TASK ITEM - Return exactly those lines of the material below that fall between the line holding "Click the EPS column header" and the line holding "Click empty gold banner right of heading", inclusive.

AVAILABLE RECORDS -
>>

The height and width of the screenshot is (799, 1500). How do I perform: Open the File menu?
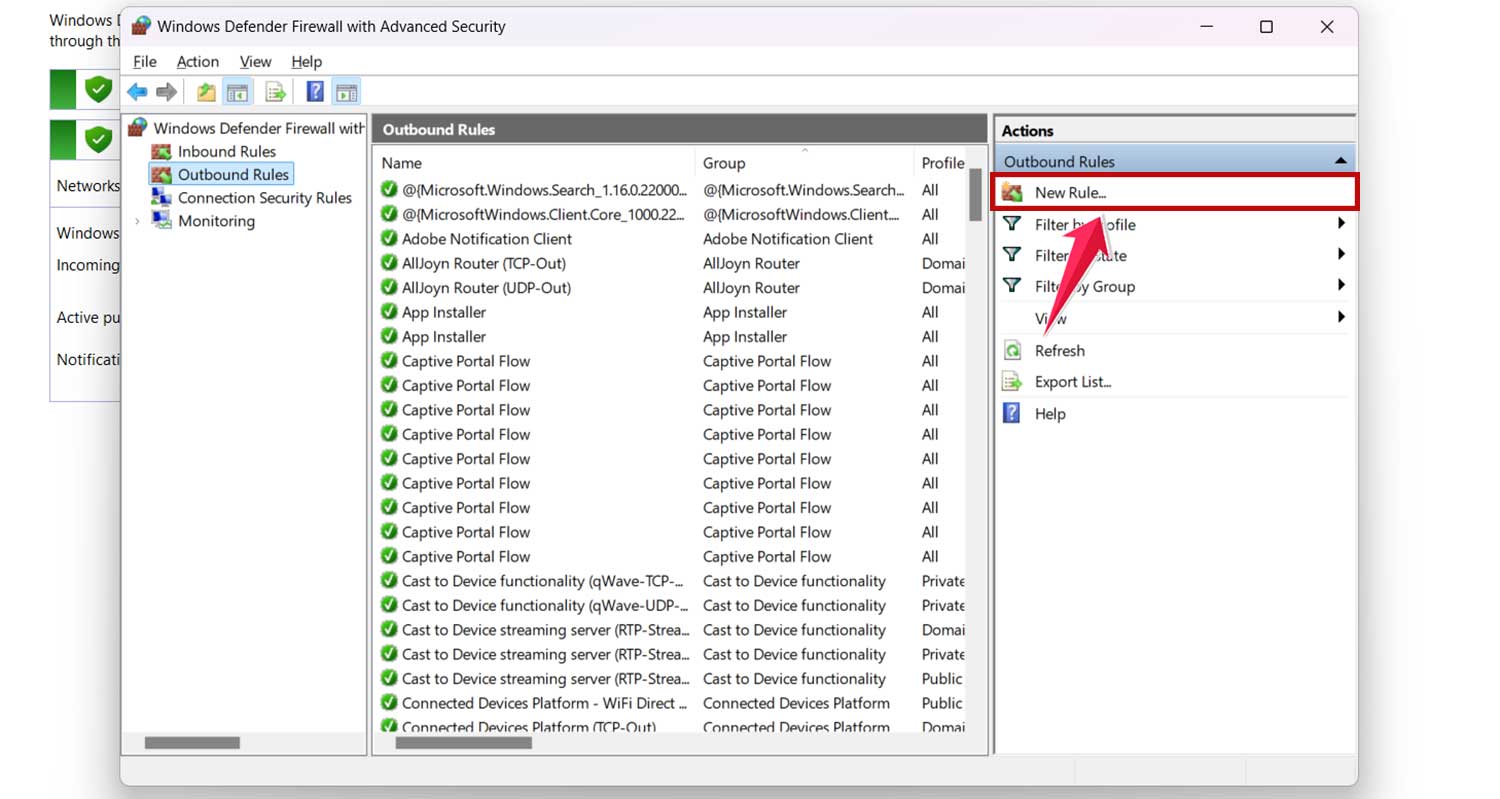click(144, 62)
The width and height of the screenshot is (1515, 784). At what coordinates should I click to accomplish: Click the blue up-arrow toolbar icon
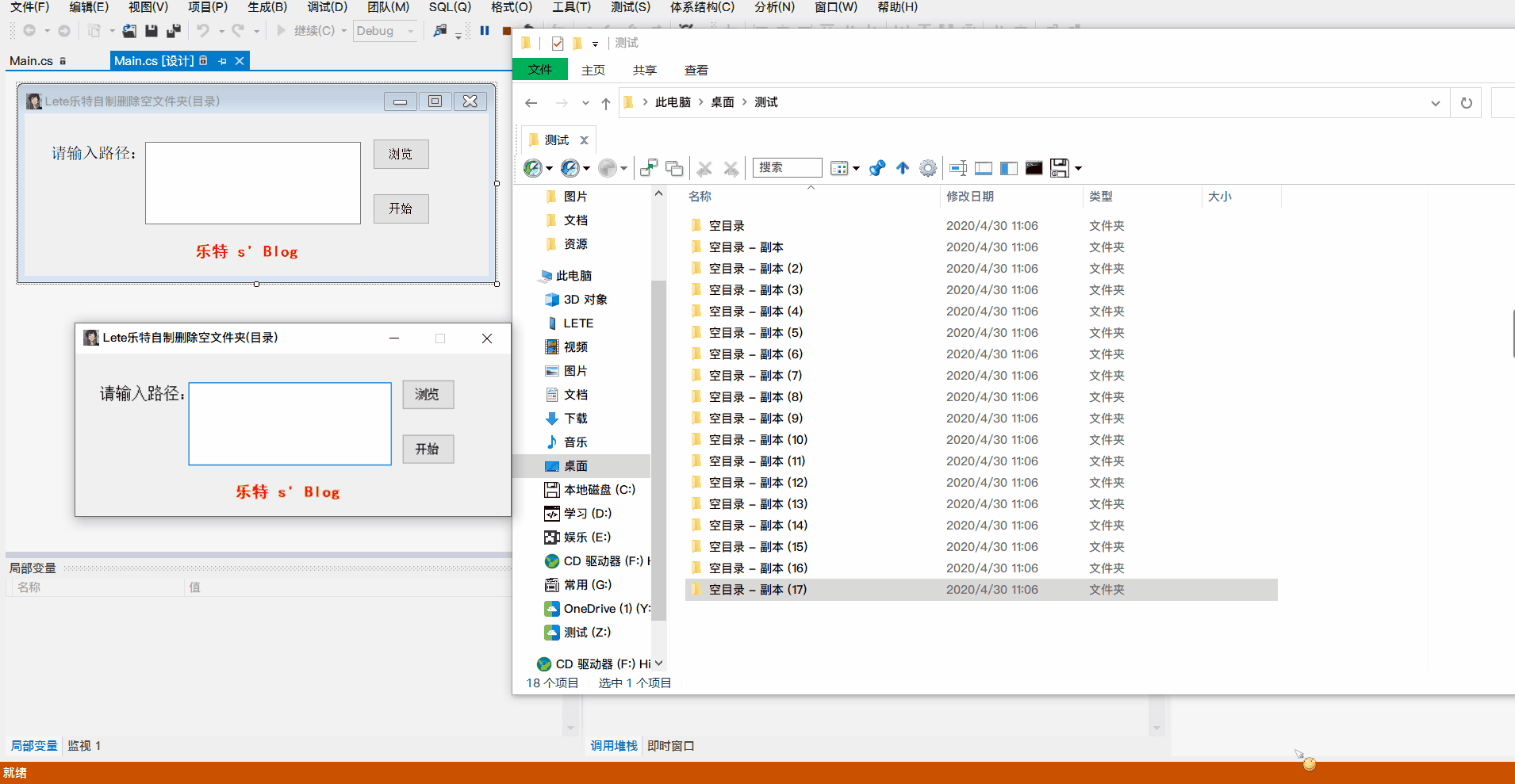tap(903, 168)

<<
>>

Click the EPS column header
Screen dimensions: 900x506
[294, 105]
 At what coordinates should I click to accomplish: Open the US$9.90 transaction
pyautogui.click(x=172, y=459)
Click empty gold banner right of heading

<<

RESPONSE AREA -
Click the EPS column header
Screen dimensions: 900x506
[294, 105]
 At what coordinates should I click to accomplish: Open the US$9.90 transaction
pyautogui.click(x=172, y=459)
Click empty gold banner right of heading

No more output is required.